The White House, for both domestic and international political reasons, wants as united a homefront as possible as it proceeds on Iraq. That explains several events slated for this week:

• In a speech delivered in Cincinnati Monday night, Bush will lay out Saddam Hussein's continuing effort to deceive the world on his amassed weapons, and will make the case that the Iraqi leader constitutes a threat to America – something Bush's critics say he has not yet proven.

• The Pentagon is promising press briefings this week detailing new Iraqi efforts to hide weapons and weapons-development programs before an eventual return of international weapons inspectors.

• Congress is expected to approve legislation this week authorizing Bush to use force against Iraq. Some senators, both Democrats and Republicans, are holding out for taking action only after a UN resolution is approved, but momentum appears on the side of a vote this week.

The Senate's more guarded response on Iraq seems to mirror the American mood. A poll released last week by the respected Program on International Policy Attitudes at the University of Maryland shows that while a strong majority supports an invasion of Iraq if it is carried out with multilateral support, only a small minority favors an invasion by America acting alone.
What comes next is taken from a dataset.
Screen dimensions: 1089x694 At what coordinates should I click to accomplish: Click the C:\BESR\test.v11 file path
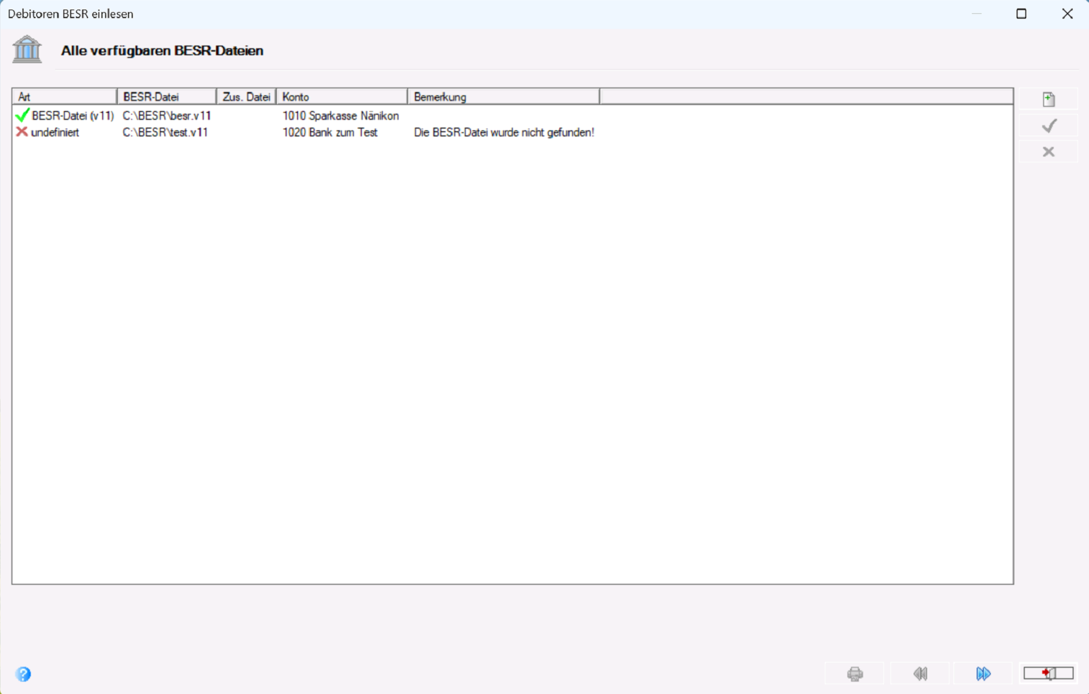(x=165, y=132)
"The American public is not giving George Bush carte blanche," says Hurst Hannum, a UN expert at Tufts University's Fletcher School of Law and Diplomacy in Massachusetts. "People know it would improve our image with the rest of the world if Bush takes the time to work out an agreement with our international partners, and that's a concern for people."

The Bush administration's quest for a tough new Security Council resolution on Iraq got a boost from UN inspections chief Hans Blix. On Friday, he endorsed sending in his team under a new inspections mandate.

But that doesn't mean everything is smooth on the diplomatic front. The US demand that any UN resolution on Iraq's disarmament include reference to the "consequences" Saddam will face for not complying still faces firm opposition, notably from the French and the Russians.

Hints at how the stalemate might be resolved are surfacing. They begin with the US toning down its public insistence on "regime change" in Iraq – a shift already noted in Bush's most recent emphasis on "disarming" Saddam. Beyond that, analysts say, the Security Council powers are likely to find the language to bridge differences.

"It might take going to the level of Bush and [French President Jacques] Chirac, but there's good reason to think the diplomatic language will be found to deal with this," says Mr. Lieber.

Mr. Hannum expects a final resolution to include two key points: exacting new conditions to guarantee "complete and unfettered" inspections, and a relatively short time frame, perhaps 60 days, for inspections to be judged a success or at least advancing towards disarmament. That scenario does not include the "consequences" wording, but Hannum believes the US can drop that demand to its advantage. "I think they'll have to back down on wording that automatically authorizes the use of force," he says, "but that would give the administration room to say, 'We're willing to give peace a chance,' and thereby tremendously boost international support for this action."

Others agree the US could rally a broader international coalition that way, but are dubious the administration sees that prospect as worth the wait. "A lot of countries are still on the fence on this. They want to see which way the tide goes," says James Noyes, a former Pentagon official in the Nixon and Ford administrations and now a scholar at the Hoover Institution in Palo Alto, Calif. One key factor for them will be "how much emphasis the US will place on working with the rest of the world on this."

But he sees most of the administration thinking with a different emphasis. "The momentum is on the side of, 'Let's finish the job.' In the end, the key will be how strong the unilateralists are," he says. "They won't let this thing hang endlessly."